Testo riportato >>
_ _ _

Si fa prima a dire che cosa non è il libro di Pollan: non è un pamphlet predicatorio, non è un saggio fondamentalista, non è neppure (soltanto) un saggio. È, piuttosto, una miscela affascinante di conoscenza ed esperienza, di studio e verifica sul campo, di raccolta di dati e narrazione.
Il meccanismo, se non lo stile, è quello della prosa proustiana: narrazione, divagazione saggistica, ritorno alla narrazione.
Seguiamolo dunque nel suo viaggio all’inferno. Alla scoperta della monocultura del mais, che è diventata la componente essenziale diretta e indiretta, assieme alla soia, di ogni prodotto per l’industria alimentare: mangime animale che corrode il rumine dei bovini, ingrediente di hamburger, sciroppi, bibite gasate, merendine, sotto forma di farina ma anche di glucosio, addensante, acidificante, conservante, antischiumogeno ecc (un pezzo di bravura da segnalare: i trentasette ingredienti dei Chicken McNuggets, crocchette di pollo dei fast-food costruite per tre quarti con granturco). E all’esplorazione dei disumani feedlot, i lager per animali in cui i bovini trascorrono la loro esistenza breve e infelice ingozzati di mais e antibiotici (e, spesso, di grassi animali e urea). Un fiume di mais a basso costo alimentato da un fiume di petrolio, che costringe gli agricoltori a produrre sempre di più per restare a galla, appiattisce le varietà, cancella le altre colture e riduce una popolazione all’obesità.

_ _ _

Materiale >>
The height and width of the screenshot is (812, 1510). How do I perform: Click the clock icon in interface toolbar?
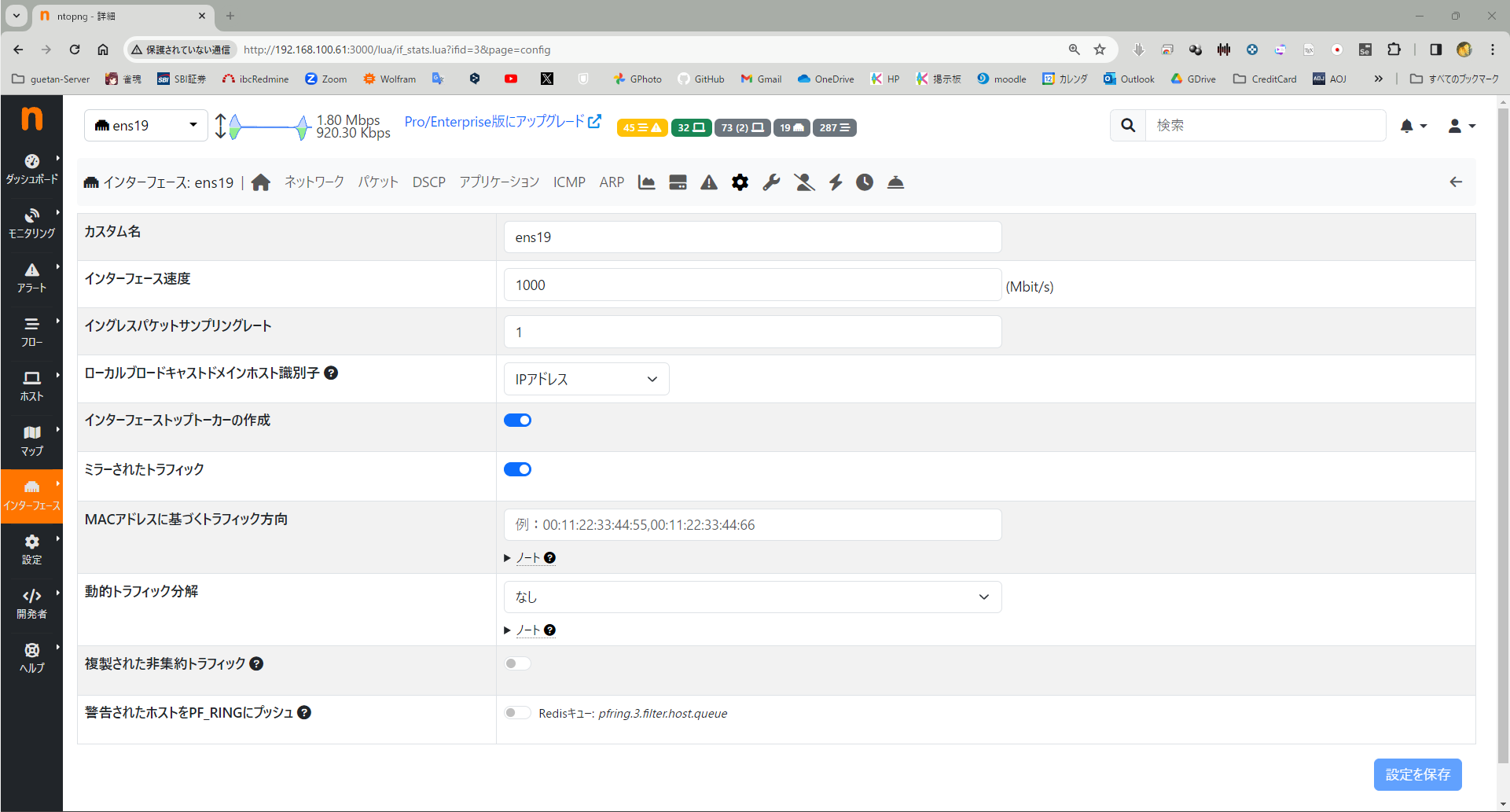point(865,182)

_ _ _

Compiti da svolgere >>
**1.** Nel testo sul libro di Pollan, che cosa costringe gli agricoltori a produrre sempre di più, e con quale scopo lo fanno?
**2.** Trascrivi dal testo sul libro di Pollan il brano da "Si fa prima" a "dati e narrazione.".
**3.** Prosegui il testo sul libro di Pollan dopo l'ultima frase riportata.

Risultati dell'esercizio >>
**1.** A costringerli è un fiume di mais a basso costo, alimentato da un fiume di petrolio. Gli agricoltori producono sempre di più per restare a galla.

**2.**
Si fa prima a dire che cosa non è il libro di Pollan: non è un pamphlet predicatorio, non è un saggio fondamentalista, non è neppure (soltanto) un saggio. È, piuttosto, una miscela affascinante di conoscenza ed esperienza, di studio e verifica sul campo, di raccolta di dati e narrazione.

**3.**
Abbiamo parlato delle divagazioni di Pollan: particolarmente interessanti, qui, la storia del chimico ebreo tedesco Fritz Haber, inventore del processo per fissare l’azoto (e quindi dei fertilizzanti chimici, che nel dopoguerra invadono le campagne americane come sottoprodotto che l’industria bellica deve smaltire) e, per tragica ironia della storia, inventore anche del Zyklon-B, il gas usato dai nazisti nei campi di sterminio. E la storia del mais a buon mercato che nella prima metà dell’800, avviato alla distillazione perché ancora non esisteva il fast-food, fece impennare i picchi di alcolismo della giovane nazione.
La guida all’inferno, che Pollan attraversa da una fattoria nello Iowa ai feedlot del Kansas ai silos e alle macine industriali, fino a un pranzo da fast-food (quindici dollari) consumato in auto in California, è il contadino George Naylor, schiavo del suo mais.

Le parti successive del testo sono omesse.